Inhibition of RIPK1/RIPK3-MLKL inflammatory signaling pathway activation attenuates preterm birth
摘要
Preterm birth (PTB) is a principal contributor to neonatal morbidity, wherein inflammation and dysregulated cell death pathways are implicated as key drivers in its pathogenesis. However, the role of the RIPK1/RIPK3-MLKL signaling axis, a critical regulator of necroptosis and inflammatory responses, remains poorly characterized in the context of PTB. Here, we sought to elucidate the role of RIPK1-mediated activation of the RIPK3-MLKL pathway in placental inflammation and its involvement in PTB pathogenesis.
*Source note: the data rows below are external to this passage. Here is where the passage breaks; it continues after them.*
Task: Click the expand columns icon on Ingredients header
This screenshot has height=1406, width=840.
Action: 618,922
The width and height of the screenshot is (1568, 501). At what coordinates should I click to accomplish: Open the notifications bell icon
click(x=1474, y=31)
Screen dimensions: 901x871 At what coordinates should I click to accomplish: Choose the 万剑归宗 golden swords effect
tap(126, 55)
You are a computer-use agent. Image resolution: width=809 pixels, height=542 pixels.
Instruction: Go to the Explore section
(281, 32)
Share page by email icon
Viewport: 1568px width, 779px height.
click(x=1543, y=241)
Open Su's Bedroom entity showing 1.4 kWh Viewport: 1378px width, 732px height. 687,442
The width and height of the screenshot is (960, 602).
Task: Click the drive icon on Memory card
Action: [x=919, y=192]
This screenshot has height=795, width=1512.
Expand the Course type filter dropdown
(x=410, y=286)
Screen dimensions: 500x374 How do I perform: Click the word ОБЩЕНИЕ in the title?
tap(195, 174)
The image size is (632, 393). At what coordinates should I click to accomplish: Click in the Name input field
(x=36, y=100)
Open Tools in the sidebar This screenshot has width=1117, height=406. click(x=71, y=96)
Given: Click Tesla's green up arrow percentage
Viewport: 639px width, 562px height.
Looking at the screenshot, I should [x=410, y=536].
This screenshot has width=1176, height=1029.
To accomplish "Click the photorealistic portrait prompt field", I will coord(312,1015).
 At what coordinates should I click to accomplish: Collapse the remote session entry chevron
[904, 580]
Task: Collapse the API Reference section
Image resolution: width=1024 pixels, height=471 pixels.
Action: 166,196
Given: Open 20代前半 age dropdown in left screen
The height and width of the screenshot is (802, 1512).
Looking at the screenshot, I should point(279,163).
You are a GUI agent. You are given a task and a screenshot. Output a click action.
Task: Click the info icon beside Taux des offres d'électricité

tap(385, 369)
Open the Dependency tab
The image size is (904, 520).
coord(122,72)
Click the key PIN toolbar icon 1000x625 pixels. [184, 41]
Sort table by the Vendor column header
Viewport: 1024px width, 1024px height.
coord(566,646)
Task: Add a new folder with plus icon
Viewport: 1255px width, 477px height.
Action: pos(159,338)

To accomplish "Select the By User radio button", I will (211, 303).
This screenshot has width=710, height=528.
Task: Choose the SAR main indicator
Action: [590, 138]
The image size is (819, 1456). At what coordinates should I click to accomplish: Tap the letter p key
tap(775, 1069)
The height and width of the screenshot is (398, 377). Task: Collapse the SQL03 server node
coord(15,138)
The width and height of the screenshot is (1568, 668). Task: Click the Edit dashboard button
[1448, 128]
In vitro experiments were conducted using TNF-α-stimulated HTR8/SVneo trophoblasts, while an LPS-induced murine model was employed to mimic inflammation-associated PTB. RIPK1 expression was modulated via shRNA-mediated knockdown or pharmacological inhibition with GSK2982772 and Nec-1. Molecular analyses included qPCR, Western blotting, ELISA, and the assessment of necroptosis via PI staining. We found that TNF-α and LPS significantly upregulated RIPK1 expression and activated the RIPK3-MLKL pathway in both the cellular and animal models. RIPK1 knockdown or pharmacological inhibition attenuated TNF-α-induced proinflammatory cytokine release (IL-1β, IL-6, TNF-α), uric acid accumulation, RIPK3-MLKL pathway activation, and necroptosis in trophoblasts at both 24 and 48 h. Notably, in vivo treatment with Nec-1 ameliorated LPS-induced placental damage. Collectively, our findings demonstrate that RIPK1 drives inflammation and necroptosis in PTB through RIPK3-MLKL activation, suggesting that targeting RIPK1 may represent a promising therapeutic strategy for inflammation-associated preterm labor.